The P5P dose is the biggest problem here. The creator recommends "200 to 300 milligrams of P5P daily." This is not a minor error. The tolerable upper intake level for vitamin B6 set by the European Food Safety Authority is 25mg per day for adults. Chronic high-dose B6, including the active form pyridoxal-5-phosphate, has been associated with peripheral sensory neuropathy. Gdynia et al. (2008, Clinical Neuropathology) documented severe neuropathy from high-dose B6 supplementation. Doses in the 200-300mg range are used in some clinical contexts under supervision, but recommending this casually to a first-time NPP user without bloodwork or medical oversight is irresponsible.
The framing of progesterone as an "anti-androgen" is also wrong. Progesterone is a progestogen, not an anti-androgen in the pharmacological sense. It can have complex interactions with androgen signaling, but calling it an anti-androgen conflates distinct hormone categories. The creator also calls cabergoline a "dopamine antagonist" when it is actually a dopamine agonist. That is a factual error, not a slip. These are different mechanisms entirely.
What should you actually know?
If you are using nandrolone compounds, prolactin monitoring through bloodwork is the only way to know what is actually happening. Anecdotal symptom management without labs is guesswork. Gynecomastia from progestogenic and estrogenic pathways may require different interventions, and stacking multiple compounds to manage side effects of other compounds compounds risk, not reduces it.
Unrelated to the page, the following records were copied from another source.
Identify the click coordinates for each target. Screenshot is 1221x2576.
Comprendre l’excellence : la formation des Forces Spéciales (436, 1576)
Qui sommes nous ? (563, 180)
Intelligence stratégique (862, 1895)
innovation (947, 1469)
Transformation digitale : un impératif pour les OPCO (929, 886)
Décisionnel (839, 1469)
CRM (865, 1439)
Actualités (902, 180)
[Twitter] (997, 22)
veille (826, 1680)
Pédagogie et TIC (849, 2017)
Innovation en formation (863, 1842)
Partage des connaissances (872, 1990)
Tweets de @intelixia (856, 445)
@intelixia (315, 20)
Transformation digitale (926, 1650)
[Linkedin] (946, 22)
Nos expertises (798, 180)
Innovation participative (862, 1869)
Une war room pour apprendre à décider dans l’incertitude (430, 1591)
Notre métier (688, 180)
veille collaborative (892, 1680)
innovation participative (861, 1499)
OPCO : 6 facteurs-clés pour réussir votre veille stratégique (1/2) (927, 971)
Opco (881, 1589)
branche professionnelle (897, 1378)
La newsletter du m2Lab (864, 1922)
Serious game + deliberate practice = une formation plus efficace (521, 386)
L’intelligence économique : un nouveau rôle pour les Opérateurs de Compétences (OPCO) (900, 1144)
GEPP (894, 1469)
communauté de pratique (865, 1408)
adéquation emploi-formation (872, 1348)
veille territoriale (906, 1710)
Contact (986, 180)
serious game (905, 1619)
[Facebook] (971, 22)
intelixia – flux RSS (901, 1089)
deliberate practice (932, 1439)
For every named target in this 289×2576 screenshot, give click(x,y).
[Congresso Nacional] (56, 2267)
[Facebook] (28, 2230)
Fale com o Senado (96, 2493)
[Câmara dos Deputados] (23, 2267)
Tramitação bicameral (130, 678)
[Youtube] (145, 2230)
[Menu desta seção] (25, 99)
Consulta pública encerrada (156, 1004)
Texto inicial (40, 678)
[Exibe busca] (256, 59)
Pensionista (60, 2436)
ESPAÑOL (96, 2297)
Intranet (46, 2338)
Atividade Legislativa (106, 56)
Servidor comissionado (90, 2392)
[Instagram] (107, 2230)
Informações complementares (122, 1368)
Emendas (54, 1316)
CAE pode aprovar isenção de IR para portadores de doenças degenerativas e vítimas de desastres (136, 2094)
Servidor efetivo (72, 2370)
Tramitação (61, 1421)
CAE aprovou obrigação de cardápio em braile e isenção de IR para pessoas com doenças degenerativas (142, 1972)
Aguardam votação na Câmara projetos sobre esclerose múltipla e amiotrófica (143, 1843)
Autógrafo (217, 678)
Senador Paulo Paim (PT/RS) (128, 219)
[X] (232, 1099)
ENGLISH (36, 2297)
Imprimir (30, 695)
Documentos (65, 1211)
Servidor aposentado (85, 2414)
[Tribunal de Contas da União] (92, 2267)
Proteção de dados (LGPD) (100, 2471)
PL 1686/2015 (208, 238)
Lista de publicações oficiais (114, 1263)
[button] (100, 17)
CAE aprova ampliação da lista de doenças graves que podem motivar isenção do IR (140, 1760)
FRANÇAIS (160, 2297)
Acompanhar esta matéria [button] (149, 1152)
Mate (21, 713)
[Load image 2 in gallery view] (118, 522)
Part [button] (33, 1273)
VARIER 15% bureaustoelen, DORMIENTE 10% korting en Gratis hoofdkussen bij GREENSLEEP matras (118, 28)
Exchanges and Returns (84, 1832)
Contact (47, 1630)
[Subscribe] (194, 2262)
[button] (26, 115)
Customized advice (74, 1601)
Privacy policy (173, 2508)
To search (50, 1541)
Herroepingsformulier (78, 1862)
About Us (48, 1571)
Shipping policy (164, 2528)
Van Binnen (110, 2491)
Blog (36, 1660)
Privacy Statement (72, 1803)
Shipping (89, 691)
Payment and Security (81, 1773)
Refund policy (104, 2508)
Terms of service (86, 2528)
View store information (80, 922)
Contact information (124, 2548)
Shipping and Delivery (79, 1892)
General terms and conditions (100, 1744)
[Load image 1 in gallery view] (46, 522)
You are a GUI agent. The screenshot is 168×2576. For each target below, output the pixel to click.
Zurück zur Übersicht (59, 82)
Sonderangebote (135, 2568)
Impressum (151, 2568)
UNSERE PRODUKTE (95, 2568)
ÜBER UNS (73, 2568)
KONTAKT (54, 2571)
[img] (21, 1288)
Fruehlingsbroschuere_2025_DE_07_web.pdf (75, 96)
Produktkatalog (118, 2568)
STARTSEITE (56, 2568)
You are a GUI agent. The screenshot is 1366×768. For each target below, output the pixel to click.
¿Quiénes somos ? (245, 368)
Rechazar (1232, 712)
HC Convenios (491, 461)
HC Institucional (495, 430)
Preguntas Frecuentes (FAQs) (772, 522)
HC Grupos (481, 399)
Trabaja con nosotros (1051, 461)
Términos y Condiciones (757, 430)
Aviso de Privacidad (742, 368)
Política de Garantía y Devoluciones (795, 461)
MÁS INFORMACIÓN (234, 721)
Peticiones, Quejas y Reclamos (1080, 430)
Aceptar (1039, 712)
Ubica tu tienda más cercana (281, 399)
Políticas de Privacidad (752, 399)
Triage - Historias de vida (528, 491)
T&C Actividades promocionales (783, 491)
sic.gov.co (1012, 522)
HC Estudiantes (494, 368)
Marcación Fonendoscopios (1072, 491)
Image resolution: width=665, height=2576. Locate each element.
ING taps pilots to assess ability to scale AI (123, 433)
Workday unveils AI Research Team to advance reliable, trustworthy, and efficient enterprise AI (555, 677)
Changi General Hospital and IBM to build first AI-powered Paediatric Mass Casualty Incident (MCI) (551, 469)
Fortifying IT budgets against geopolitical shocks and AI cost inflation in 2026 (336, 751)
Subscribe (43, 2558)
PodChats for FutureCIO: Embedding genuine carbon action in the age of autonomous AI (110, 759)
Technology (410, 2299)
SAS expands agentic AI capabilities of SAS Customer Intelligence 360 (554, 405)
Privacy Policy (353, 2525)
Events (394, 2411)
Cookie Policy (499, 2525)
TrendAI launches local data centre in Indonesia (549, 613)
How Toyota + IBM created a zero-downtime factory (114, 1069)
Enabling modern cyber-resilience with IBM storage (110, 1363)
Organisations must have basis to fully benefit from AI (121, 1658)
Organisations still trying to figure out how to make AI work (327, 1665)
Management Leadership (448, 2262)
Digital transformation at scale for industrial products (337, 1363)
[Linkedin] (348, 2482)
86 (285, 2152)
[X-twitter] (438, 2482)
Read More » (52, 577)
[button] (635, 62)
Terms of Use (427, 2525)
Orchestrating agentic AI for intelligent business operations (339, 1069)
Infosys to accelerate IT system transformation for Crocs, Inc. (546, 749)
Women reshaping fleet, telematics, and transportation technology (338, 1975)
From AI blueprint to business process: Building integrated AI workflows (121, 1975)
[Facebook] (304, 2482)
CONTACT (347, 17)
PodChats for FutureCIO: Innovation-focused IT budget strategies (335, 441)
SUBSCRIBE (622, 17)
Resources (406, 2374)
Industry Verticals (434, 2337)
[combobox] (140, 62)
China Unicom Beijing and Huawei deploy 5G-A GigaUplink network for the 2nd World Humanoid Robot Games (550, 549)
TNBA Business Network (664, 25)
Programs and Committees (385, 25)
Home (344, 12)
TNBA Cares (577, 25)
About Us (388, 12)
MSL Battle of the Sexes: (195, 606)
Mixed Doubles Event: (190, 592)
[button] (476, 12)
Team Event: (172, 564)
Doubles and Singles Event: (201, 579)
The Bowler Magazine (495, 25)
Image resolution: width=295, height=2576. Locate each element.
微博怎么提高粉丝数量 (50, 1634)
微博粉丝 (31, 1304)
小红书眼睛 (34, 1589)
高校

Cabergoline is a dopamine agonist with meaningful cardiovascular implications. Zanettini et al. (2007, New England Journal of Medicine) linked cabergoline use to cardiac valvulopathy, particularly at doses used in hyperprolactinemia treatment. Using it without cardiac screening or medical oversight, even occasionally, carries real risk. The creator's admission that they personally experienced significant side effects should be taken seriously as a signal, not dismissed as routine. This is not a low-stakes optimization strategy. These are compounds with documented adverse effect profiles being combined without clinical supervision, and a TikTok comment section is not a substitute for an endocrinologist.